Classification

Classification is one of the major tasks in data science, and can be performed through sklearn package and its multiple subpackages. The image below summarizes the different major classification techniques and the corresponding implementation packages in sklearn.

No description has been provided for this image

The classification task occurs in three steps:

  • first, we learn several models, by training them over a labeled dataset, called the train dataset;
  • second, we evaluate the different models over a independent dataset - the test dataset, predicting the target variable for each of its records, and comparing them with the real ones;
  • thirdly, we choose the model showing the best performance, and use it for predicting the target value for unseen records.

Training Strategies

Whenever we are in the presence of a classification problem, the first thing to do is to identify the target or class, which is the variable to predict. The type of the target variable determines the kind of operation to perform: targets with just a few values allow for a classification task, while real-valued targets require a prediction one.

In the presence of a classification task, identifying the target balancing is mandatory, in order to choose the most adequate balancing strategy (see Data balancing) and elect the best metrics to evaluate the results achieved.

After applying balancing techniques, if required, the next thing to proceed with the training step, is to choose the best training strategy to apply. This strategy concerns with the way to get the train and test datasets, which is done in accordance to the dataset size:

  • k-fold cross validation (StratifiedKFold): used in the presence of a few thousand records;

  • hold-out (train_test_split): used in the presence of a few thousands of records;

  • sample hold-out: used in the presence of large thousands of records.

Remark: in each one of the strategies is important to note, that the split can't be completely random, but should keep the original distribution of the target variable. More, all the variables distribution should be kept for each data subset, which usually is achieved through a stratify parameter.

train_test_split function

As noted above, the train of classification models is achieved through sklearn package. Since it is constructed over the numpy package, we need to present numpy arrays ndarray as parameters for the different methods, like train_test_split.
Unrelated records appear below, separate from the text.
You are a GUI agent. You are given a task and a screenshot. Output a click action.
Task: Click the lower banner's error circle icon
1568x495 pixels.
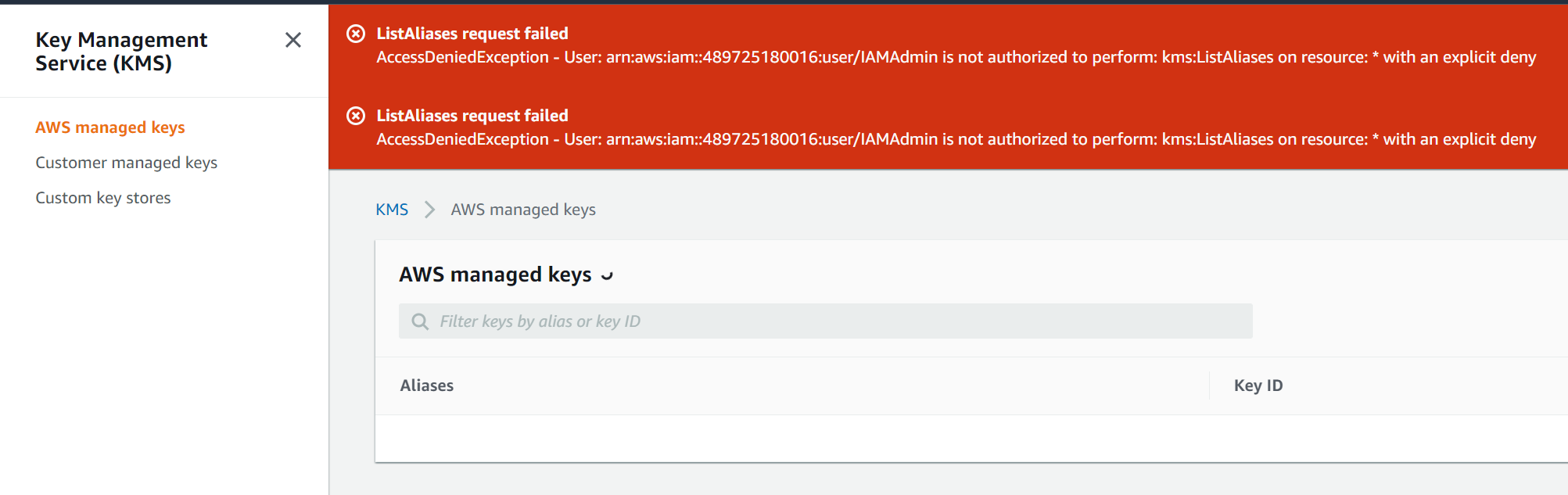click(356, 116)
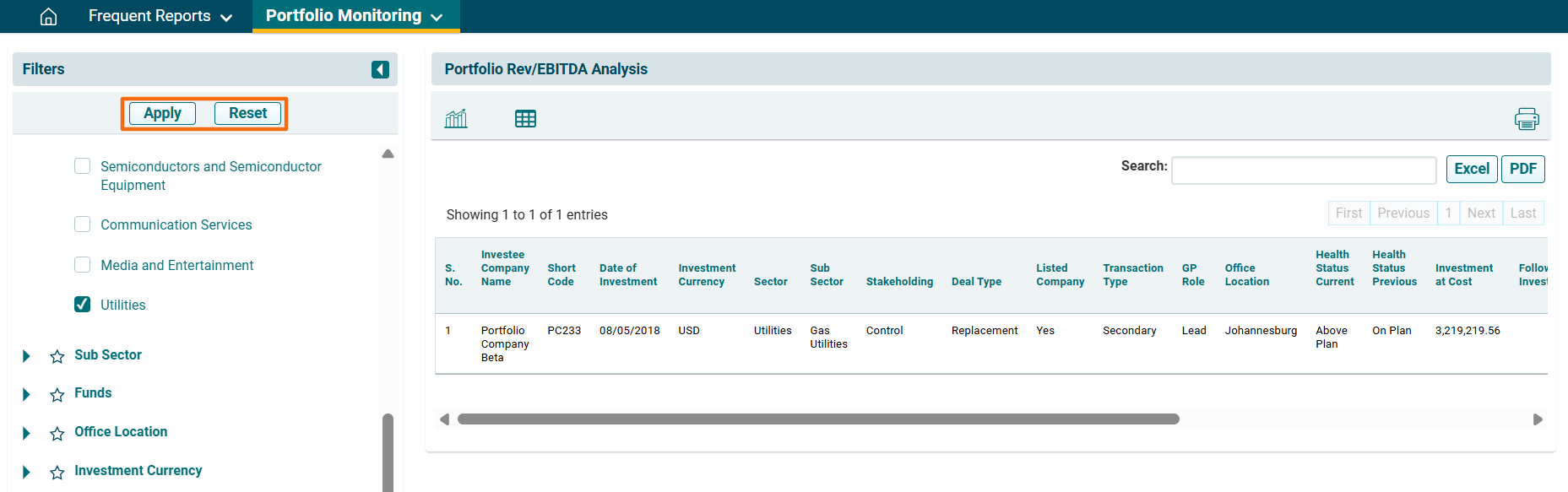1568x492 pixels.
Task: Expand the Funds filter section
Action: (26, 394)
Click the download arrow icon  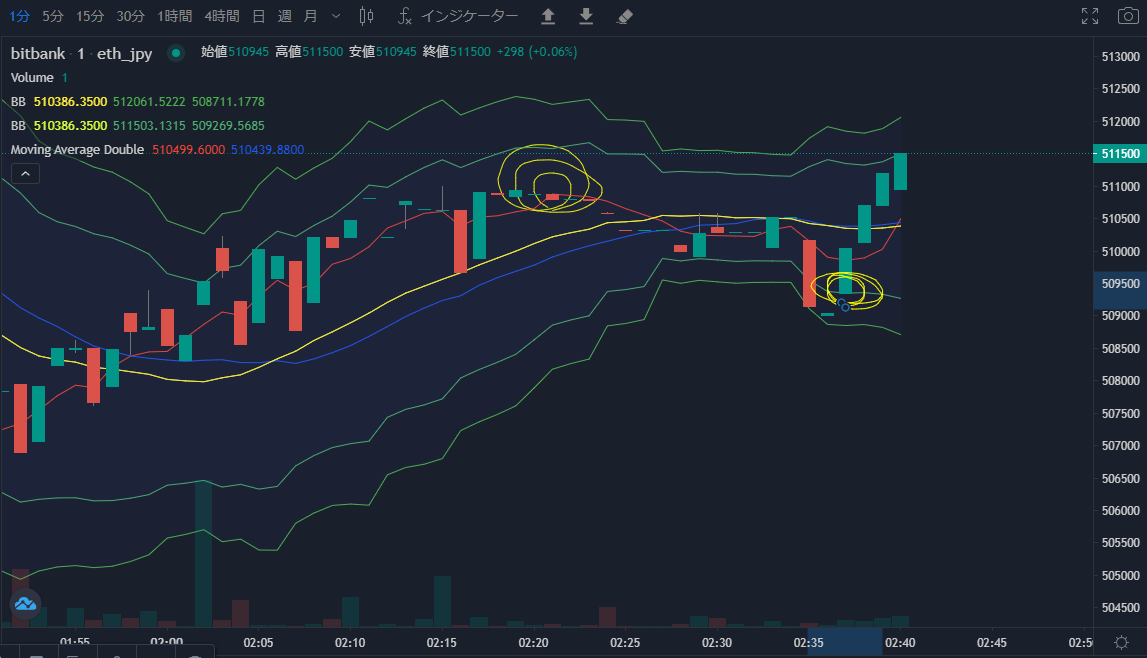click(586, 16)
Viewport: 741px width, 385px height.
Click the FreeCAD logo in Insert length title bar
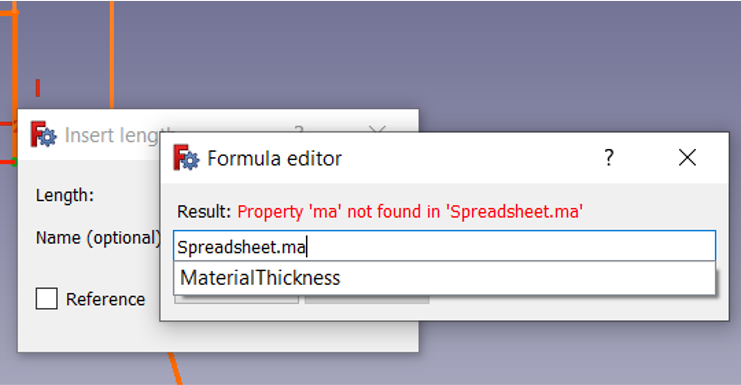pyautogui.click(x=43, y=135)
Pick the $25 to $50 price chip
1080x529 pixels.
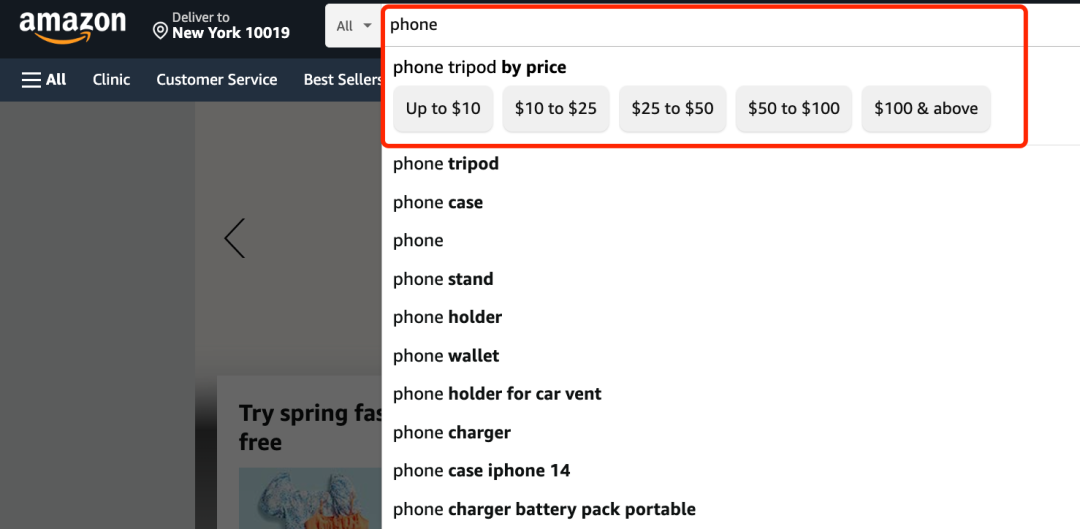click(672, 108)
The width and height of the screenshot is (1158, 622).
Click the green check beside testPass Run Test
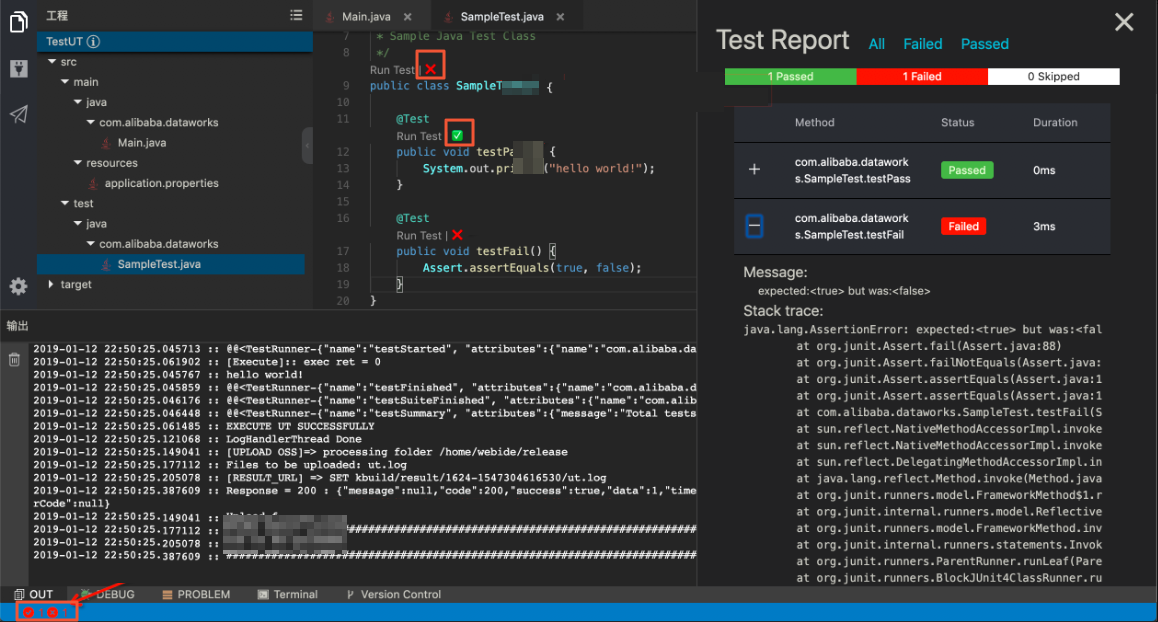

In mathematical terms, classification aims to map the data X to values into the domain of the target variable, call it y.

After loading the data, in data dataframe, we need to separate the target variable from the rest of the data, since it plays a different role in the training procedure. Through the application of the pop method, we get the class variable, and simultaneously removing it from the dataframe. So, y will keep the ndarray with the target variable for each record and X the ndarray containing the records themselves.

In [ ]:
from numpy import array, ndarray
from pandas import read_csv, DataFrame

file_tag = "stroke"
index_col = "id"
target = "stroke"
data: DataFrame = read_csv("data/stroke_mvi_encoded.csv", index_col=index_col)
labels: list = list(data[target].unique())
labels.sort()
print(f"Labels={labels}")

positive: int = 1
negative: int = 0
values: dict[str, list[int]] = {
    "Original": [
        len(data[data[target] == negative]),
        len(data[data[target] == positive]),
    ]
}

y: array = data.pop(target).to_list()
X: ndarray = data.values
Labels=[0, 1]

Be careful, when you do not transform the class values to a numeric format, sklearn faces the first value encountered in the data as 0, which results in a very poor correspondence, since it may change per dataset. And the evaluation metrics become inconsistent.

For this reason we should encode the class variable to a numeric format, to avoid all these inconsistences.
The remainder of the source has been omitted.